Last fall, Target Corp. took its first baby steps toward a more gender-neutral store when it took down the "boys" and "girls" signs in its toy and kids' bedding aisles.
Now, the Minneapolis-based retailer is taking it further with a new kids' home décor line that blurs the lines between what is for girls and what is for boys. The new Target brand, Pillowfort, will hit stores later this month and will replace another longtime in-house brand, Circo, as part of a top-to-bottom shake-up of the retailer's kids' business as Target looks to reclaim its style edge.
"It was an aisle of pink, fairy princesses, ponies and flowers," Julie Guggemos, Target's senior vice president of design and product development said of Target's current offerings for children's bedrooms. "And for the boys it was rockets and dinosaurs. Well, you know what? Girls like rockets and basketball. And boys like ponies.

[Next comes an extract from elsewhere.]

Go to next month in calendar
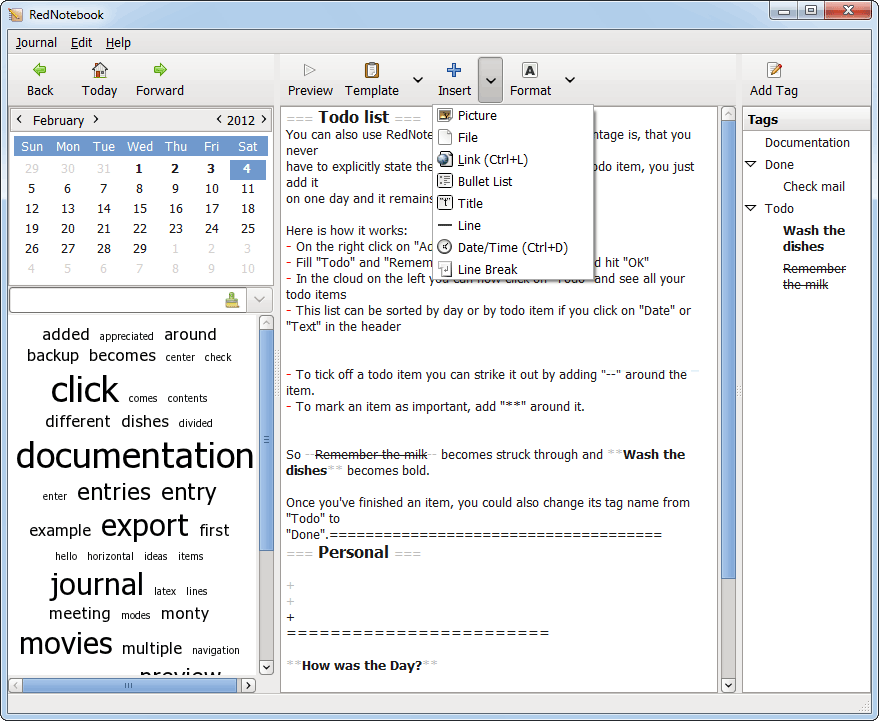Screen dimensions: 879x721 [x=96, y=119]
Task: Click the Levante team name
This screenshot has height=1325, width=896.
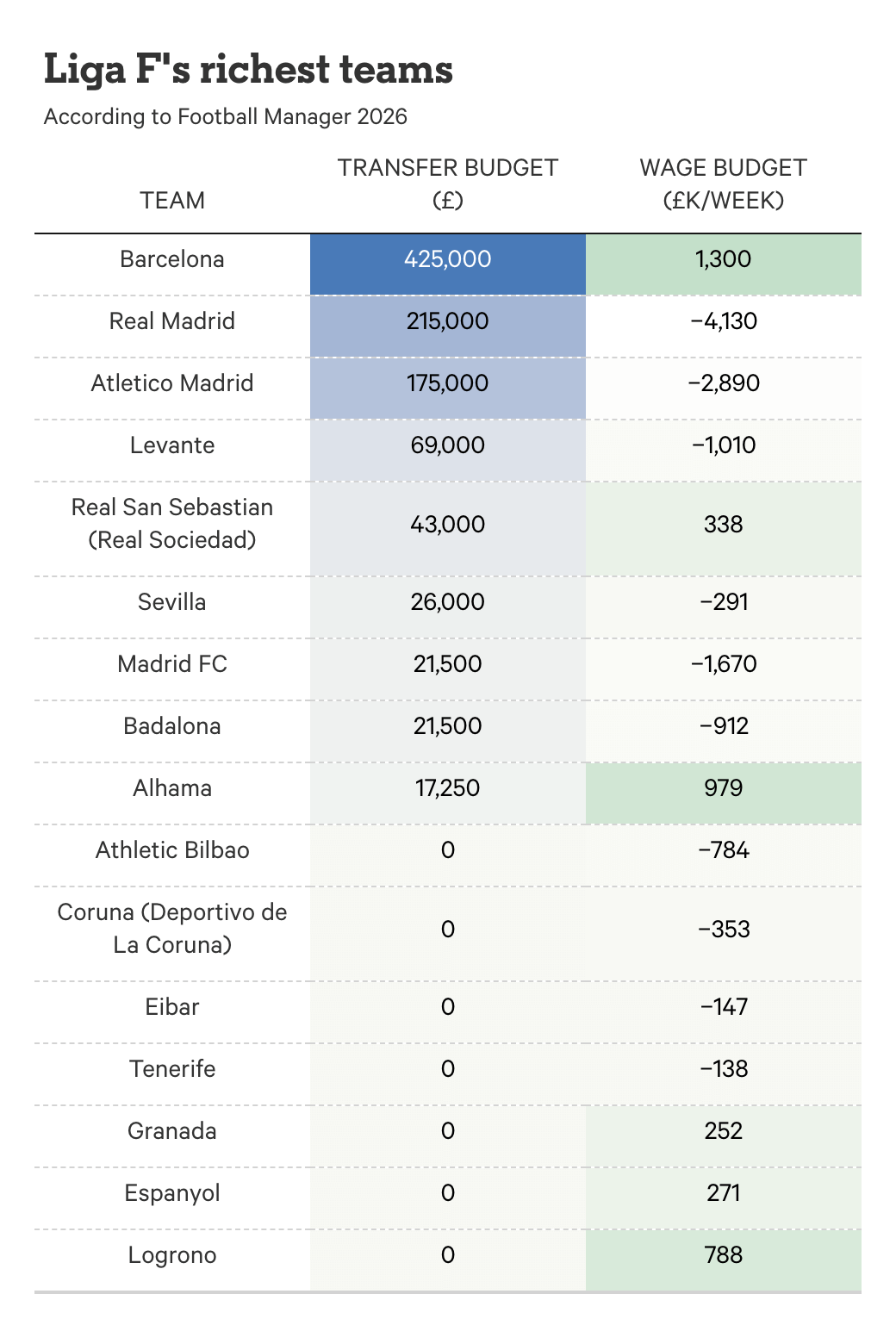Action: point(172,445)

"Who are we to say what a child's individual expression is? We really wanted to develop a collection that would be universal."
There will still be pink and blue found in Pillowfort products — just less of it. The prints and patterns are more open-ended: trees, arrows, astronauts and bicycles. And motifs that traditionally have had a more gender-specific bent, such as basketballs, hearts, and alligators are more up for grabs with more neutral colors such as white, black and yellow.

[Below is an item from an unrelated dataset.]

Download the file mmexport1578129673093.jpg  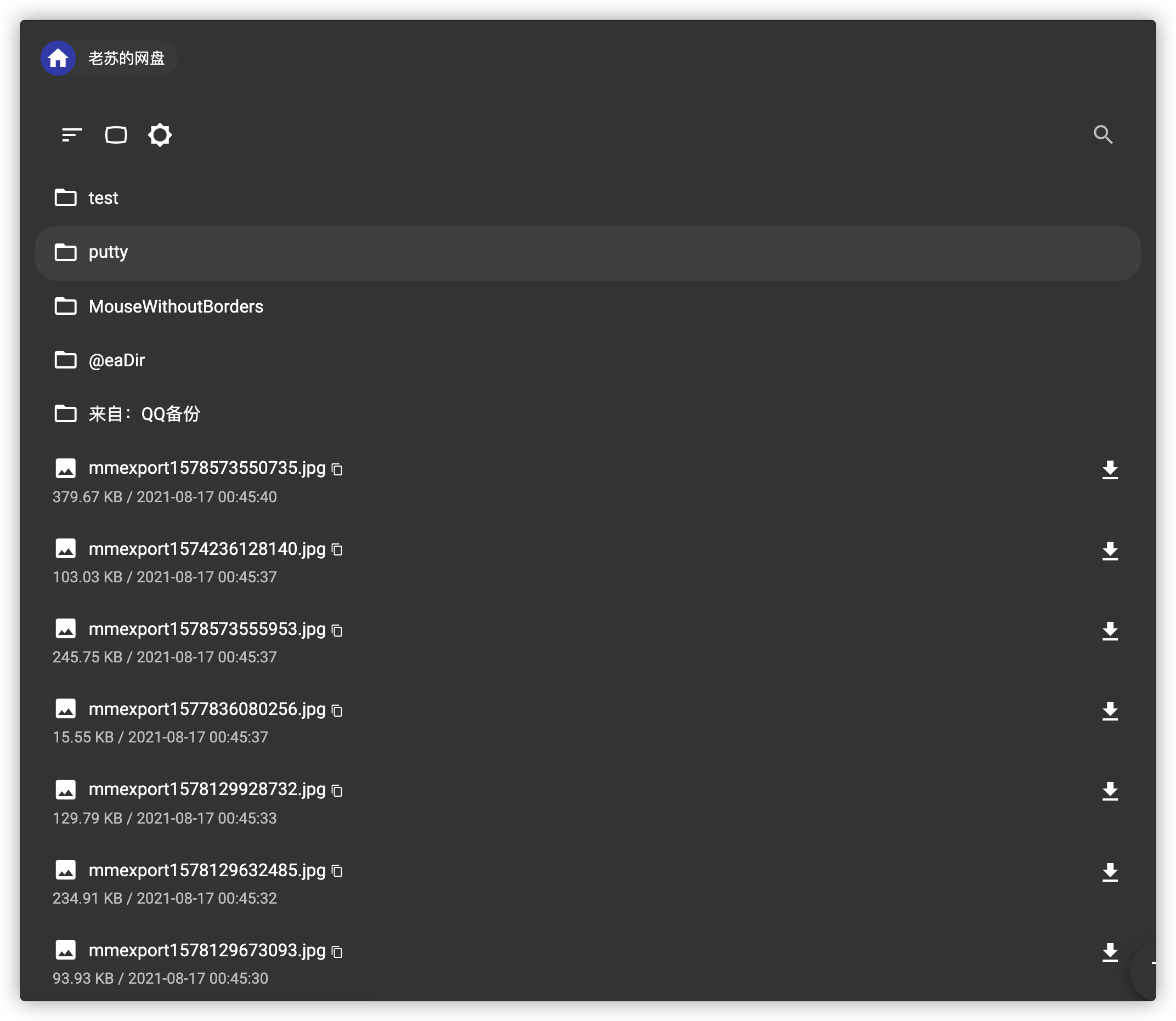pyautogui.click(x=1109, y=951)
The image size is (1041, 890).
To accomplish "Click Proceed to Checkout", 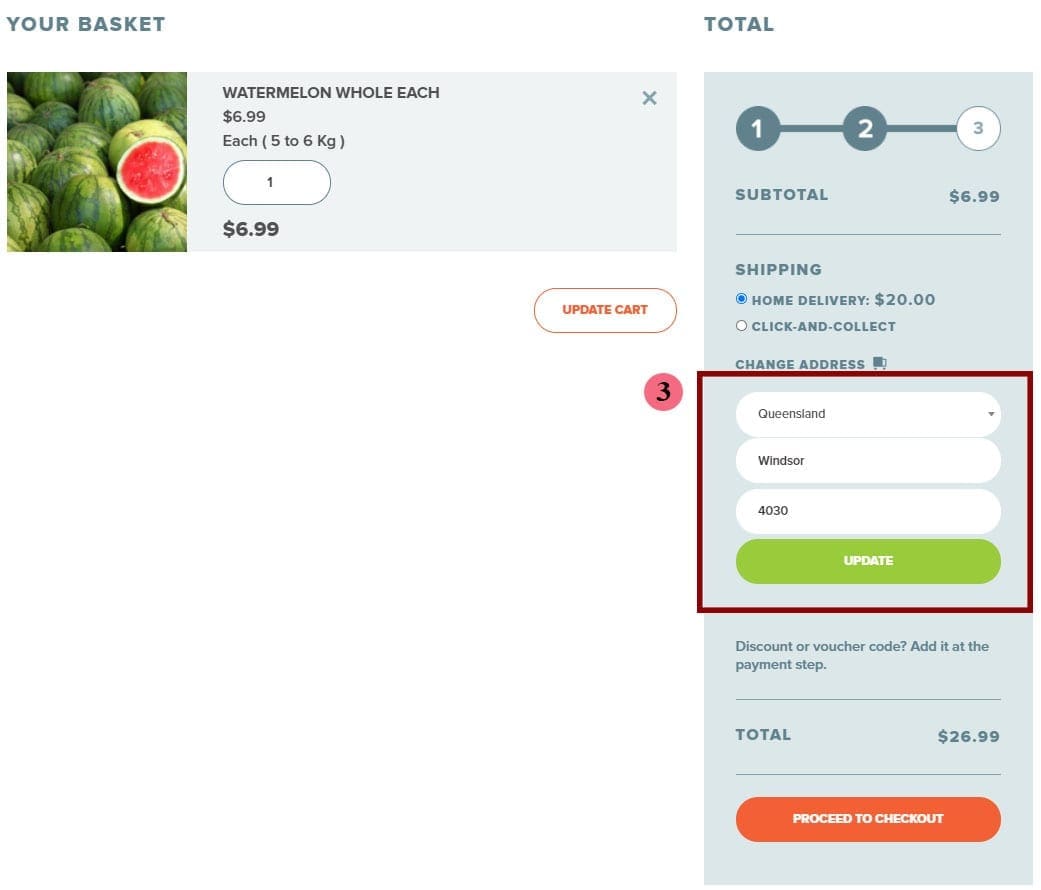I will (x=868, y=819).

As she gave the Star Tribune an exclusive sneak peek at the products laid out on the 26th floor of Target's Nicollet Mall headquarters, Guggemos picked up items that can appeal to either gender such as accent pillows in the shapes of a cactus and an octopus.
"All of this right here is gender-neutral," she said, gathering up about half of the assortment of bedsheets. "This could go boy or girl."
Target executives note that they didn't start Pillowfort with a gender agenda in mind. Rather, they say, the approach is being driven by consumers.